有価証券・固定資産の売買などの通常の営業取引以外の取引よって発生した債権債務に伴って発生する電子記録債権・債務 『営業外電子記録債権』『営業外電子記録債務』勘定を使って記帳し、未収金や未払金とは区分して表示します。

貸付金や借入金等については、証書貸付と手形貸付とを区分せず、ともに『貸付金』や『借入金』などの科目に含めて表示していることから、これらに関連して電子記録債権・債務が発生しても手形債権に準じて取り扱うため、科目の振り替えは行いません。

(具体例-貸付金・借入金に係る電子記録債権)

1.A社(貸主)はB社(借主)に金銭消費貸借契約により現金100,000円を貸し付けた。

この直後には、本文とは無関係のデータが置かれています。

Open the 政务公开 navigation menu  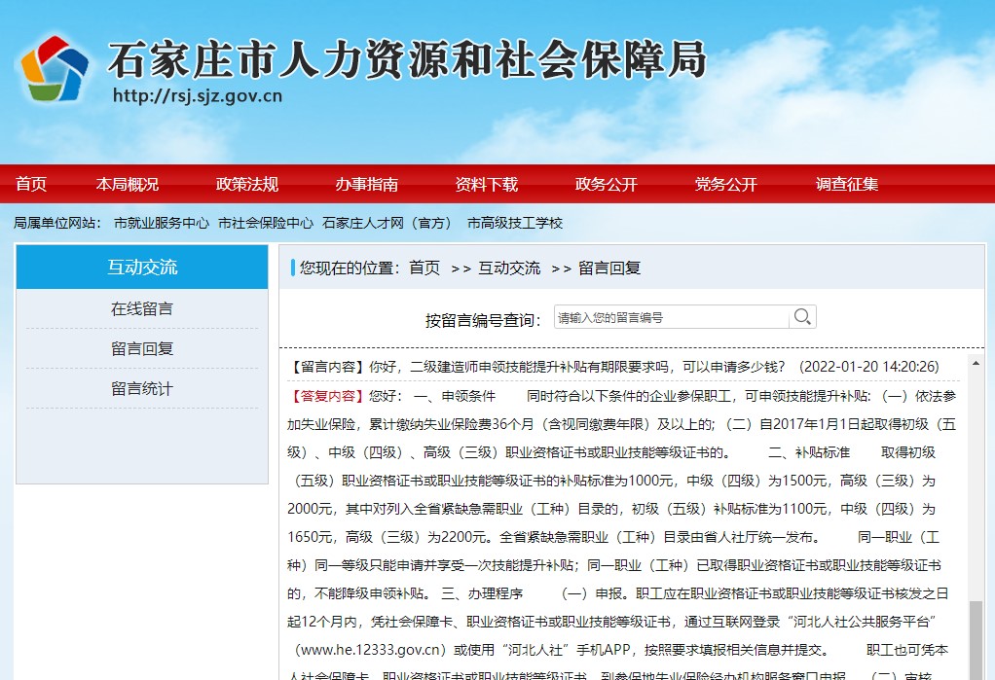click(605, 184)
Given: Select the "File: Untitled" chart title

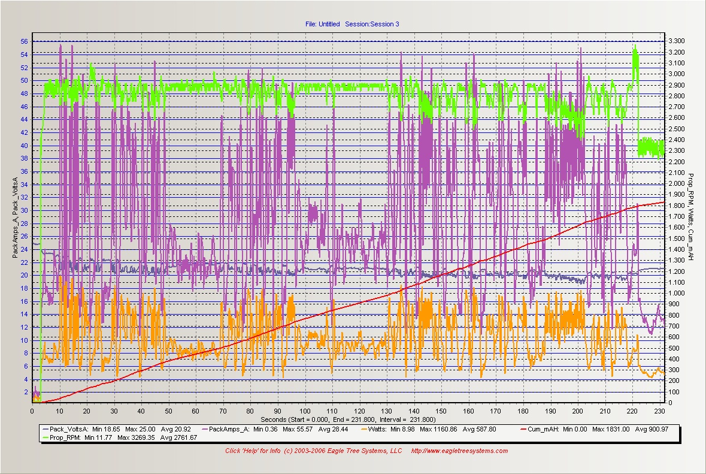Looking at the screenshot, I should point(322,24).
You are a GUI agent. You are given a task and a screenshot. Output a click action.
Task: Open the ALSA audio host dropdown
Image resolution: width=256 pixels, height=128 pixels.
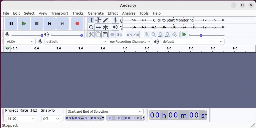[x=20, y=41]
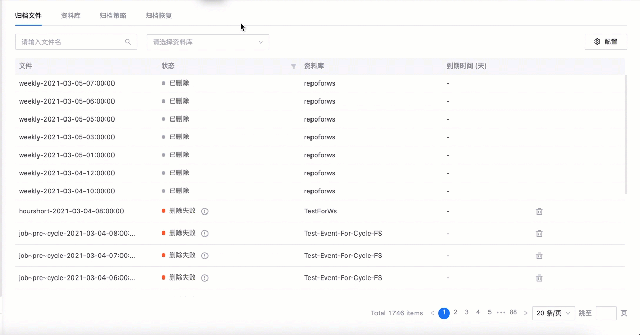Click trash icon for job~pre~cycle 08:00 row
The width and height of the screenshot is (640, 335).
pos(539,234)
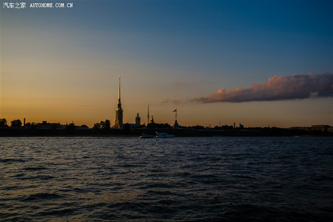Click the white boat on the water

point(165,135)
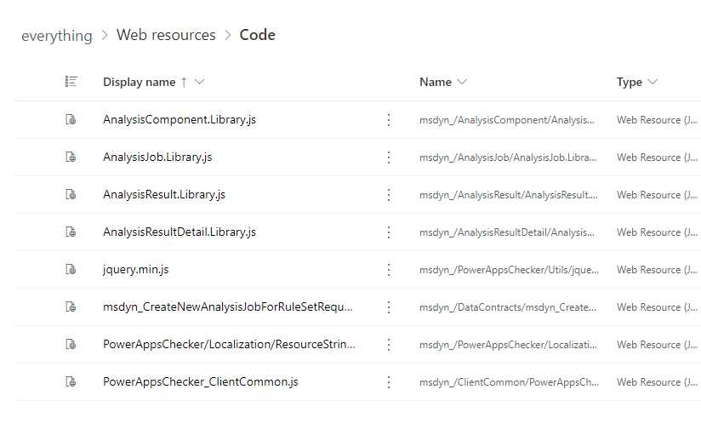Go to the Web resources breadcrumb
Screen dimensions: 701x441
(166, 35)
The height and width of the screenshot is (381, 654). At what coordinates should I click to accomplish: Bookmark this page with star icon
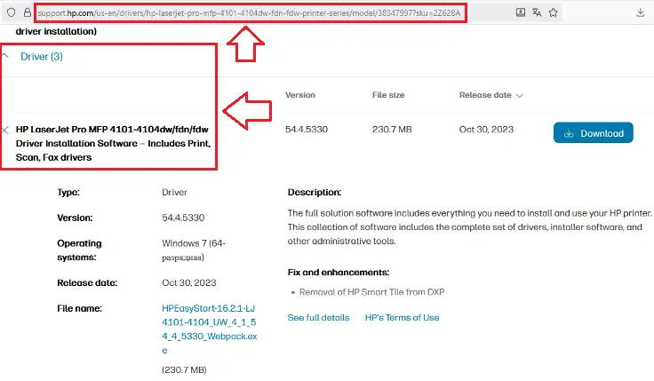click(x=554, y=13)
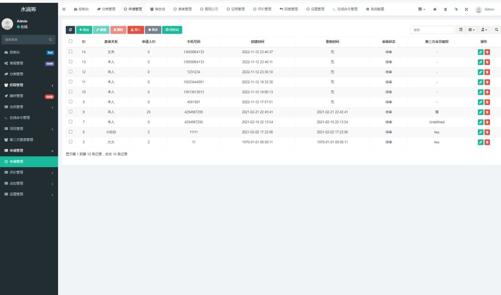Click the 回收站 recycle bin button
501x295 pixels.
(172, 30)
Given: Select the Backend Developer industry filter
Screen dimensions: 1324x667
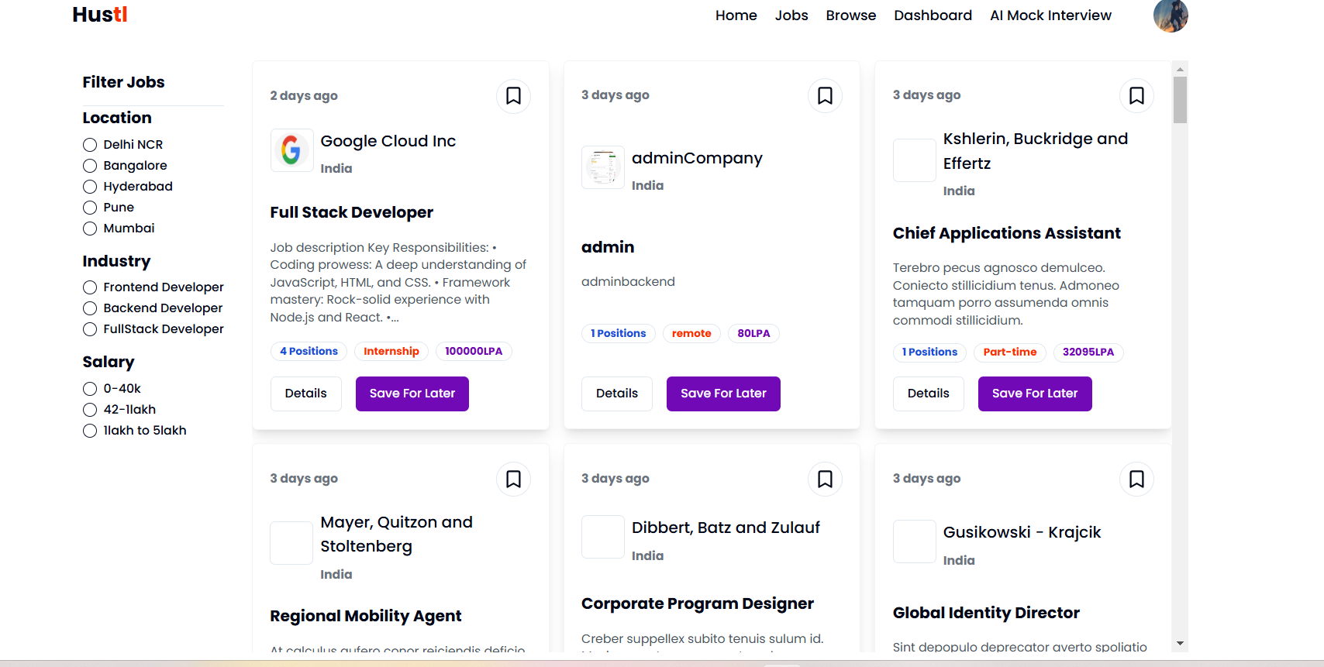Looking at the screenshot, I should [90, 308].
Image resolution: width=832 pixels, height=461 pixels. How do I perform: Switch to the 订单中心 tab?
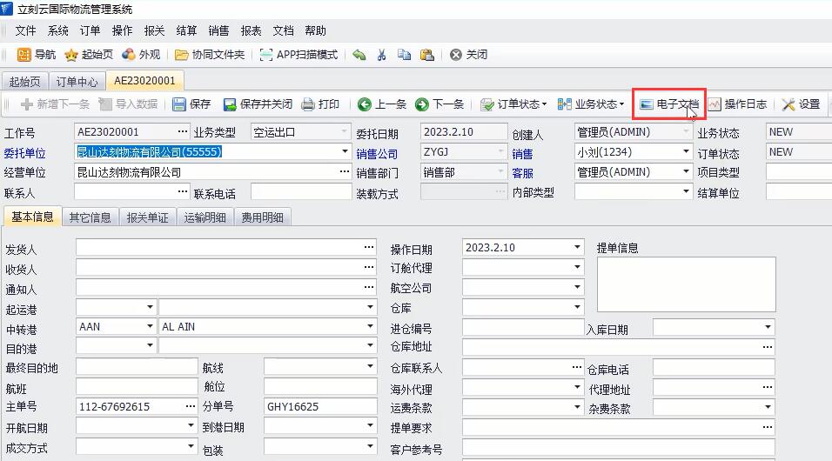(77, 82)
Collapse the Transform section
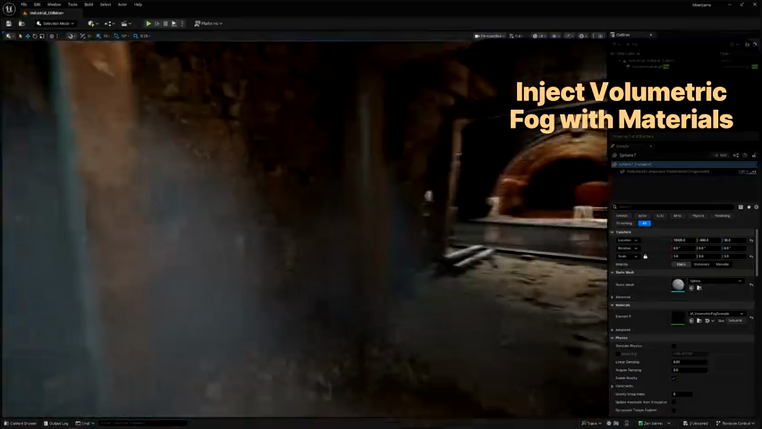 [x=613, y=232]
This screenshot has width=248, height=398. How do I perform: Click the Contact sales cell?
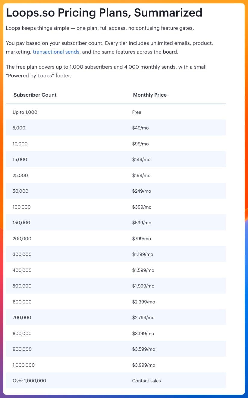click(146, 381)
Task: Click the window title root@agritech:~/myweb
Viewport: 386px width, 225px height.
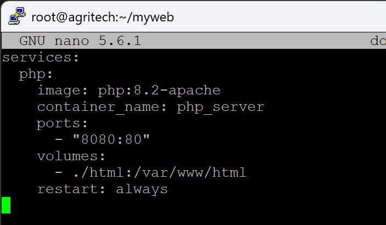Action: tap(104, 16)
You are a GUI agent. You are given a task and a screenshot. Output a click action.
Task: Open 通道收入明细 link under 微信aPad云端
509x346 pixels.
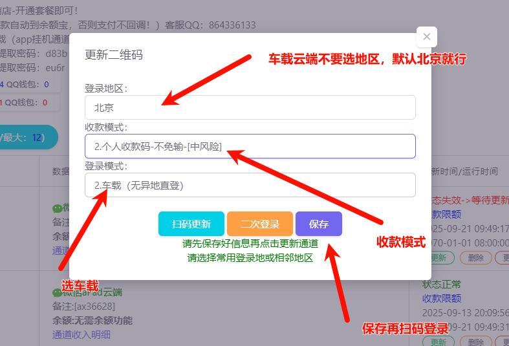(x=81, y=334)
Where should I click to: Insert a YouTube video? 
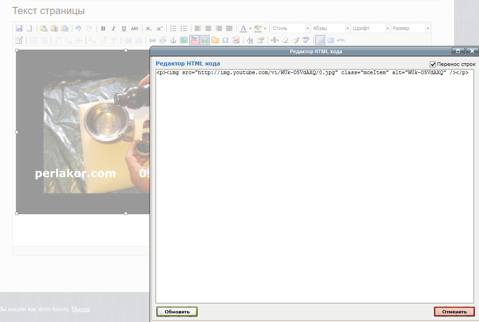(194, 40)
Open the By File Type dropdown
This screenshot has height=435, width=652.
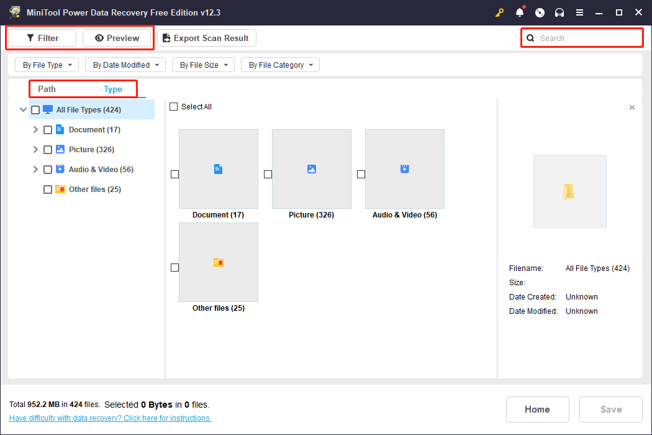coord(47,65)
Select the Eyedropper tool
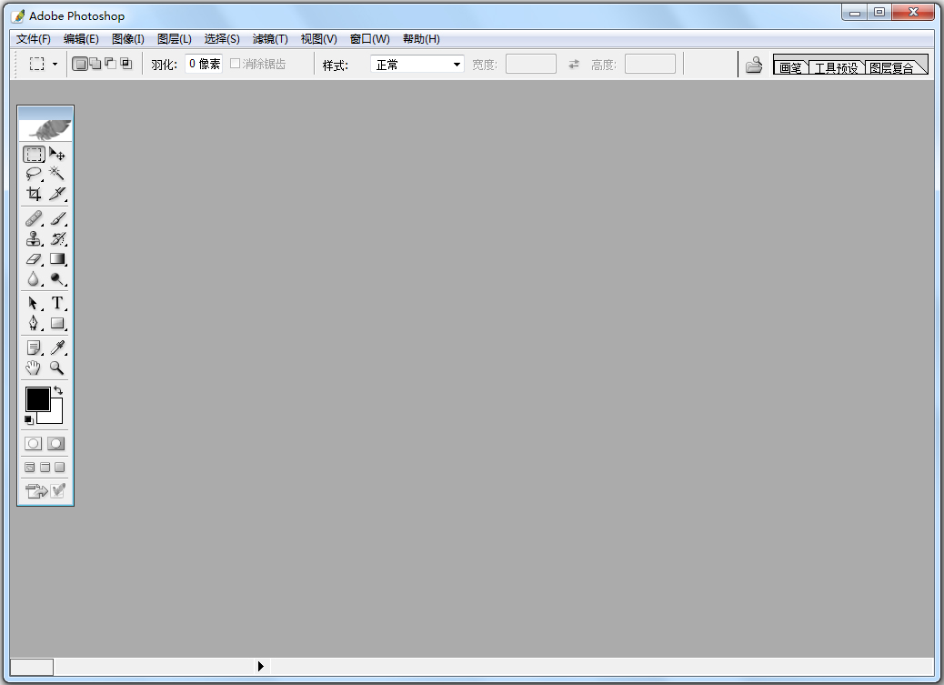This screenshot has width=944, height=685. (57, 348)
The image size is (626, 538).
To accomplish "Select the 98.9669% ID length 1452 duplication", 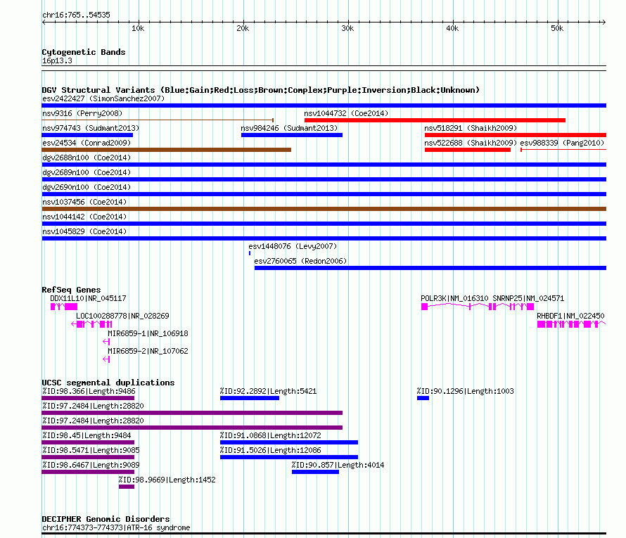I will pos(127,487).
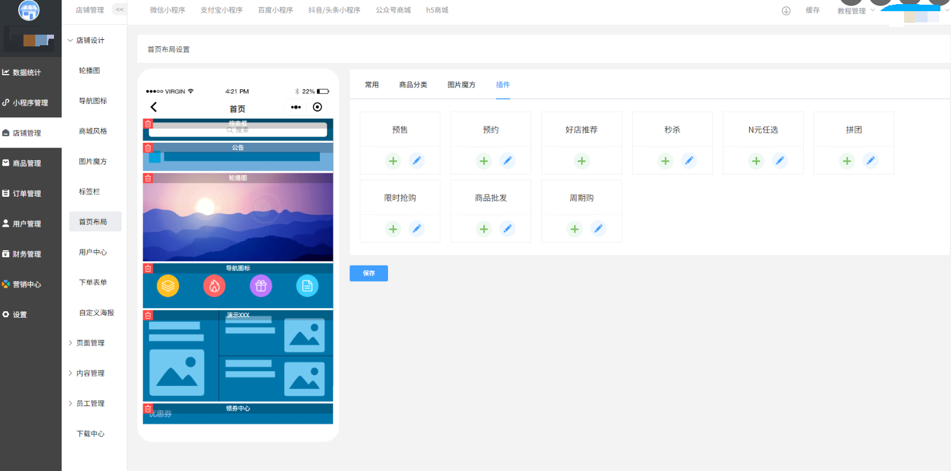Click the download icon in top bar
951x471 pixels.
tap(786, 11)
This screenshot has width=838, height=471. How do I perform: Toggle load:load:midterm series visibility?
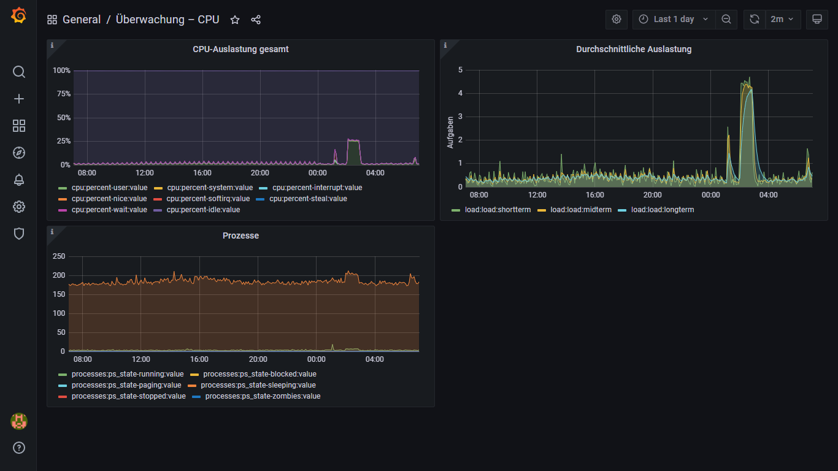point(580,210)
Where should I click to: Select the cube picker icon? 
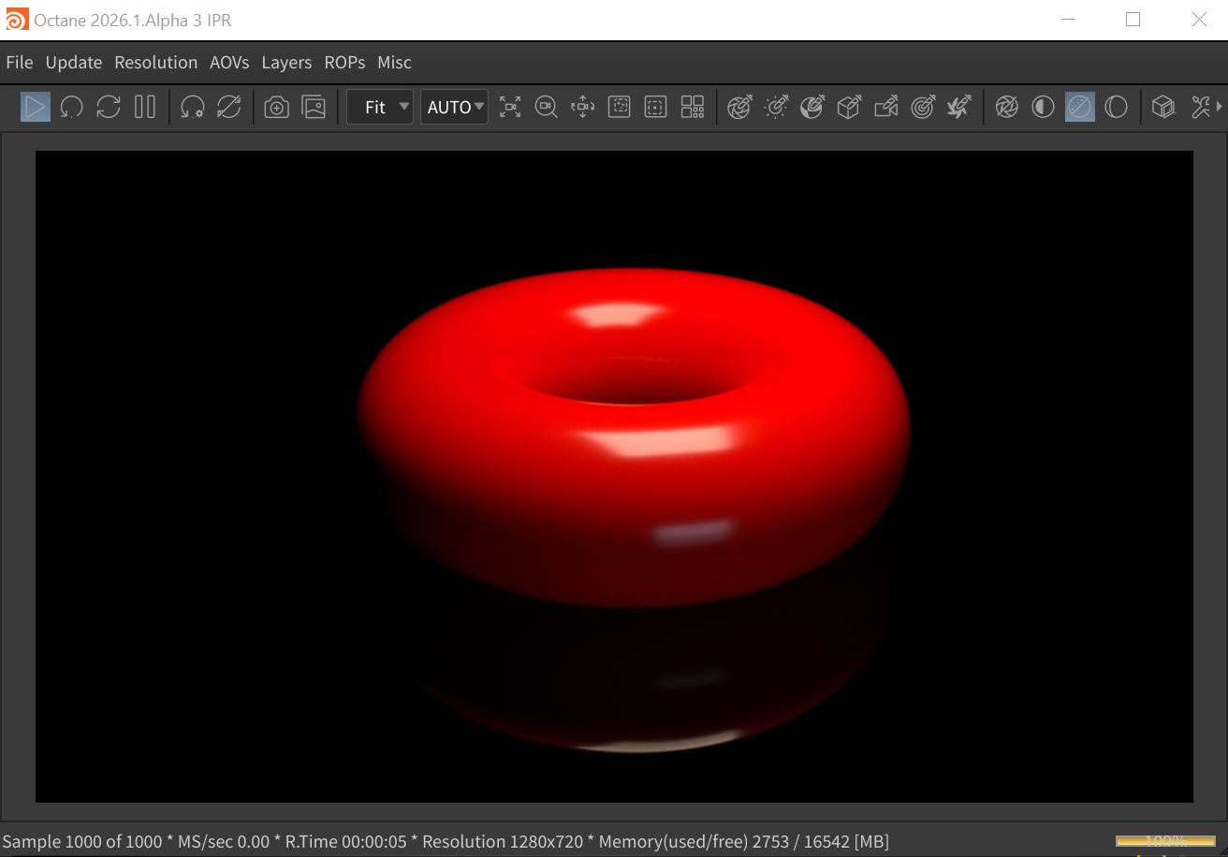(849, 107)
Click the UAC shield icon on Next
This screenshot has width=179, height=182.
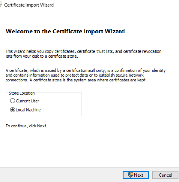130,175
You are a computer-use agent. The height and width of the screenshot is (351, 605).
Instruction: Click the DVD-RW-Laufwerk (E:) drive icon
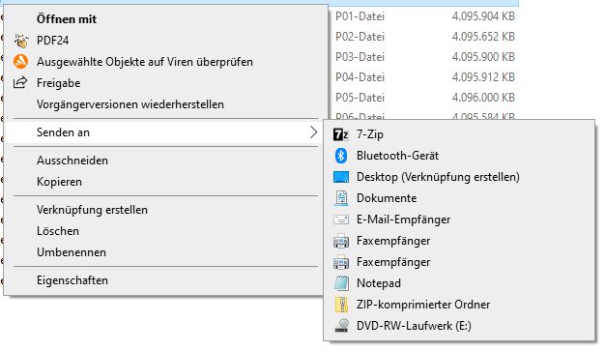pos(341,326)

A社およびB社の仕訳を示しなさい(以下同様)。

(仕訳-A社)
借方 金額 貸方 金額
貸付金 100,000 現金 100,000
(仕訳-B社)
借方 金額 貸方 金額
現金 100,000 借入金 100,000

2.発生記録によりA社のB社に対する貸付金を電子記録債権とした。

(仕訳-A社)
借方 金額 貸方 金額
仕訳なし
(仕訳-B社)
借方 金額 貸方 金額
仕訳なし

貸付金や借入金の関連して発生した電子記録債権・債務は貸付金や借入金と区分しませんので、振り替えための仕訳は必要はありません。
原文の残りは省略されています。